Os custos variam conforme as taxas do Detran-DF, a vistoria e eventuais tributos em aberto, e são atualizados periodicamente. Por isso, consulte os valores vigentes no portal do órgão antes de iniciar. O Detran-DF tem ampliado os serviços digitais, o que torna a transferência mais ágil e transparente, beneficiando quem compra e quem vende veículos na capital. Manter tudo regularizado é a melhor forma de evitar dores de cabeça com débitos e responsabilidades indevidas, e ainda valoriza o veículo numa futura revenda, já que o histórico fica limpo e organizado.
Por fim, guarde cópias de todos os comprovantes do processo, incluindo a ATPV-e e os recibos de pagamento, mesmo após a conclusão. Esses documentos podem ser úteis em consultas futuras ou para esclarecer qualquer dúvida sobre a titularidade. Com a papelada em ordem e os débitos quitados, a transferência de veículo no DF se resolve sem complicações e dá tranquilidade tanto a quem está chegando ao volante de um novo carro quanto a quem acabou de vender.
Leia também: Multas de trânsito no DF: como consultar e recorrer e Detran-DF: agendar serviços de CNH e veículos.
Perguntas frequentes
Qual documento substituiu o antigo DUT em papel?

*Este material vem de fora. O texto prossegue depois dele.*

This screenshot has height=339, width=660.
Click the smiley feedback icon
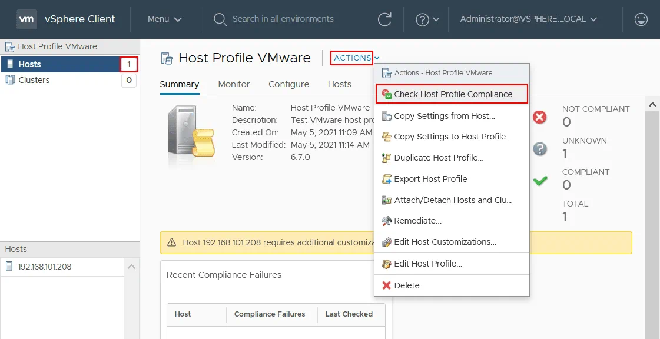pos(641,19)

A transferência passou a usar a ATPV-e (Autorização para Transferência de Propriedade de Veículo), gerada de forma digital. Ela registra a negociação e as assinaturas conforme as regras vigentes, dispensando o antigo documento em papel.
De quem é a responsabilidade de transferir o veículo?

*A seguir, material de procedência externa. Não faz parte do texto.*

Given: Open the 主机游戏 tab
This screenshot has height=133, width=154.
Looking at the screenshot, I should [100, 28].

A transferência cabe ao comprador, que deve fazê-la dentro do prazo previsto no Código de Trânsito Brasileiro. Já o vendedor deve comunicar a venda ao órgão de trânsito para se resguardar de infrações futuras.
Como saber se o veículo tem dívidas antes de comprar?
Consulte a situação do veículo pelos canais do Detran-DF, verificando multas, IPVA, licenciamento, alienação e bloqueios. Faça isso antes de pagar, pois resolver pendências do antigo dono depois é mais trabalhoso.